> [Textblock]:
==*==
Urban Dance wird akademisch
Urban Dance Academy in Heidelberg gegründet
Der Run auf die Hebelhalle zu diesem Gastspiel war größer als das Kartenkontingent. Einer, der es in die Vorstellung geschafft hat, war William Forsythe, einer der Top Ten der internationalen Choreografen-Riege. Er kam, um die Performance seines ehemaligen Solotänzers und Assistenten Antony Rizzi zu sehen – und besichtigte bei der Gelegenheit auch begeistert die neuen Räume des choreografischen Zentrums. So geht netzwerken in der Tanzszene, und Heidelberg ist mit seiner hochkarätigen Tanzbiennale für zehn Tage mittendrin.
Jan Fabre, der belgische Stückemacher mit Provokationsgarantie und der Wahl-Frankfurter Antony Rizzi sind mit Leib und Seele enfants terribles der internationalen Tanzszene. Es verwundert nicht, dass die beiden seit über 20 Jahren zusammenarbeiten. Vorläufiger Höhepunkt ihres Teamworks ist der ekstatische Monolog „Drugs kept me alive“, den Jan Fabre dem Freund 2012 auf den fragilen Leib geschneidert hat, mit deutlichen autobiografischen Bezügen.
==*==
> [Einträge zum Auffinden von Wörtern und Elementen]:
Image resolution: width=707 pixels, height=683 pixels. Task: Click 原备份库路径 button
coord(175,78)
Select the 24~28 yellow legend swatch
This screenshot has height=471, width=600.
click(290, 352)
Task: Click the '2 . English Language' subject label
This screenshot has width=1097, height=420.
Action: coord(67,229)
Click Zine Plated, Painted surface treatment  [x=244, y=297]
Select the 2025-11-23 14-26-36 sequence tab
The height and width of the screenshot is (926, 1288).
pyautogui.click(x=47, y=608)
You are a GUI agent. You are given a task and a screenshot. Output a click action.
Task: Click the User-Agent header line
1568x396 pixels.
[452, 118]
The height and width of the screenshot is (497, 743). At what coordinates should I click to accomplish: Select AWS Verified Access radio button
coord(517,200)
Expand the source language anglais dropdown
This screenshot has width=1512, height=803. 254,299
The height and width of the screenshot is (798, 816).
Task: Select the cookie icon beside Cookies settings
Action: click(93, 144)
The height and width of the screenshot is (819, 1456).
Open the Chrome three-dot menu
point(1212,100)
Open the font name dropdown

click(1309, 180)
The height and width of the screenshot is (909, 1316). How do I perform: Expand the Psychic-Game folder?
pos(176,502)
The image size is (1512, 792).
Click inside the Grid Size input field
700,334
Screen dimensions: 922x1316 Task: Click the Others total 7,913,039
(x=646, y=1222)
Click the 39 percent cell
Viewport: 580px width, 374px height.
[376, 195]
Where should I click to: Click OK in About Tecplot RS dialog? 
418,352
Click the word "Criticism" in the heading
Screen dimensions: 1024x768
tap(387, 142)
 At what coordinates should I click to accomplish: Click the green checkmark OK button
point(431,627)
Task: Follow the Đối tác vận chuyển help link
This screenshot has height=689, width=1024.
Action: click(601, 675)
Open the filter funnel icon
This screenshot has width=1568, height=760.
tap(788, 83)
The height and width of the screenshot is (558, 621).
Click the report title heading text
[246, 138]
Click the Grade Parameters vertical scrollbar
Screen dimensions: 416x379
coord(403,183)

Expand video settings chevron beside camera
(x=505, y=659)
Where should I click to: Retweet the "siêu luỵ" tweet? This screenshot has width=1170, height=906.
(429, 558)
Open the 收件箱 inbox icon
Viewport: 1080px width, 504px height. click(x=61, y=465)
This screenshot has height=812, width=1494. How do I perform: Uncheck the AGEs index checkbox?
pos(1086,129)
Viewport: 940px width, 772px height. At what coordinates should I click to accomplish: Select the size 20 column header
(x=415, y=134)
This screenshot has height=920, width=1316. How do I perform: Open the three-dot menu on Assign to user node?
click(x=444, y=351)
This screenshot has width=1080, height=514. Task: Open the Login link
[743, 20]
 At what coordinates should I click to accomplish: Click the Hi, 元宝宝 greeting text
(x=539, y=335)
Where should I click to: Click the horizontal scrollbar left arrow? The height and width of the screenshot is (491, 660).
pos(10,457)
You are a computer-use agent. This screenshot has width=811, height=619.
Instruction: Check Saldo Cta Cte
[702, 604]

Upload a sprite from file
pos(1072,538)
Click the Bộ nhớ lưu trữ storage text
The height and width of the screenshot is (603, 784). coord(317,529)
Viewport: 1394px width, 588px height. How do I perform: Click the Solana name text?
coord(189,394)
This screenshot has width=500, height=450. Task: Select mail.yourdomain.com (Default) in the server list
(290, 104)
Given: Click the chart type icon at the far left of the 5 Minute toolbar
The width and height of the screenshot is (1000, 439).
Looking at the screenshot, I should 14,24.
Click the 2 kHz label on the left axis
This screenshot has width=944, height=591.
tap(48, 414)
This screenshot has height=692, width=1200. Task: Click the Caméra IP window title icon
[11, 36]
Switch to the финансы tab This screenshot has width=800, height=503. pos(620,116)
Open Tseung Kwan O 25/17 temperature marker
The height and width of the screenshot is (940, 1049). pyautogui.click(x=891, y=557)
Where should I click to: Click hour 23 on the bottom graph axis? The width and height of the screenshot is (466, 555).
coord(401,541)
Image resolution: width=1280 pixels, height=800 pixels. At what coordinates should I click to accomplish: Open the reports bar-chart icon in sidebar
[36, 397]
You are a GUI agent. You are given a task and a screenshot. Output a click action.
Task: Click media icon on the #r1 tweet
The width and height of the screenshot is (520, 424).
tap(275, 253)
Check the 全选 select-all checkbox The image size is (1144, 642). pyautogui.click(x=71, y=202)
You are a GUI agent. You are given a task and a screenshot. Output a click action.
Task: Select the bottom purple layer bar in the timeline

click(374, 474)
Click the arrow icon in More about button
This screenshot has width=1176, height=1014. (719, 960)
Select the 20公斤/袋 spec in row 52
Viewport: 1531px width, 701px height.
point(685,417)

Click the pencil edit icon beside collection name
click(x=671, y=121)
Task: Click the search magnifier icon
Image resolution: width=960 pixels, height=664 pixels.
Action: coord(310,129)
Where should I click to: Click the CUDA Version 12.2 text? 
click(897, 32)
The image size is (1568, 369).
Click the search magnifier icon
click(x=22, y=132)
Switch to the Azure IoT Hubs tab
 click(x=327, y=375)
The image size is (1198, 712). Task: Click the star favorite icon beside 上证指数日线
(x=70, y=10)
==*==
> [Aufgaben]:
**a.** Schreiben Sie bitte aus dem Textblock den Abschnitt von „Jan Fabre, der“ bis „deutlichen autobiografischen Bezügen.“ wortgetreu ab.
**b.** Wie lautet laut Textblock der Titel des Monologs, den Jan Fabre 2012 für Antony Rizzi geschaffen hat?

> [Lösungen]:
**a.**
Jan Fabre, der belgische Stückemacher mit Provokationsgarantie und der Wahl-Frankfurter Antony Rizzi sind mit Leib und Seele enfants terribles der internationalen Tanzszene. Es verwundert nicht, dass die beiden seit über 20 Jahren zusammenarbeiten. Vorläufiger Höhepunkt ihres Teamworks ist der ekstatische Monolog „Drugs kept me alive“, den Jan Fabre dem Freund 2012 auf den fragilen Leib geschneidert hat, mit deutlichen autobiografischen Bezügen.

**b.** „Drugs kept me alive“